Available data:
Content starts

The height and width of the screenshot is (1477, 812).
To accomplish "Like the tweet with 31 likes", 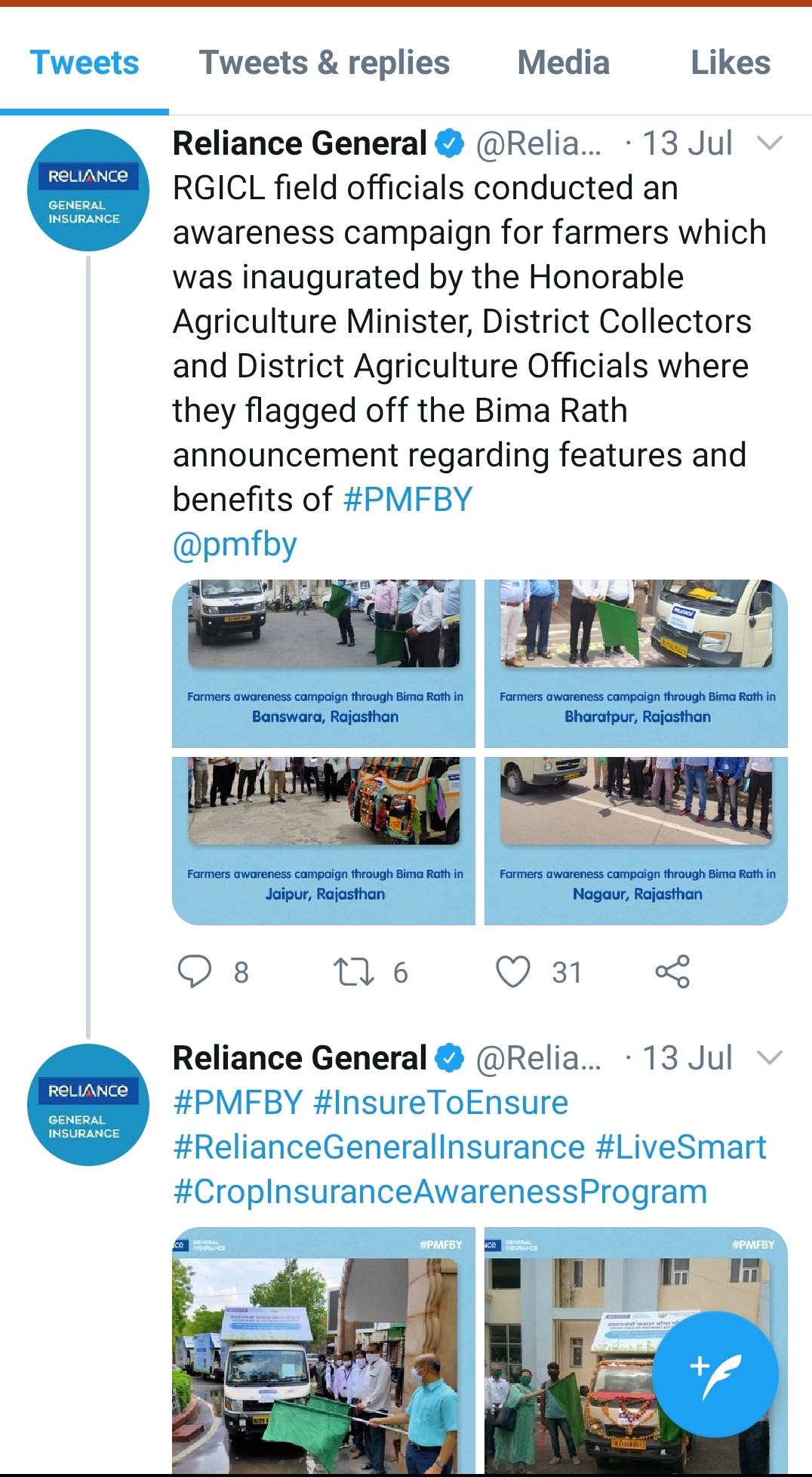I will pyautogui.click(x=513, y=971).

Content ends
Content starts

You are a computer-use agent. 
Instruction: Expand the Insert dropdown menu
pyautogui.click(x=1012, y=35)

Content ends
Content starts

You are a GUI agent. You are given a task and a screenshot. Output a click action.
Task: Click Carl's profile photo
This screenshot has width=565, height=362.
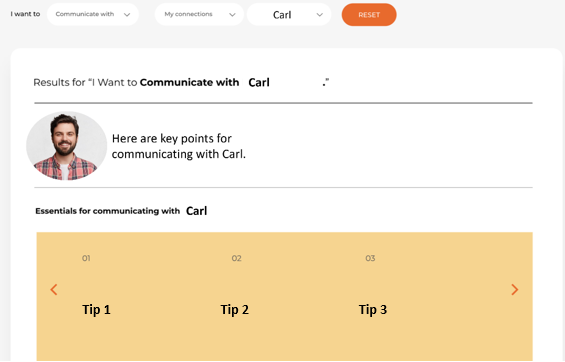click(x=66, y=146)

Content ends

Find every line in the records that uses the string "agent", then copy it.

You are a computer-use agent. 
You are a GUI agent. You are given a task and a screenshot. Output a click action.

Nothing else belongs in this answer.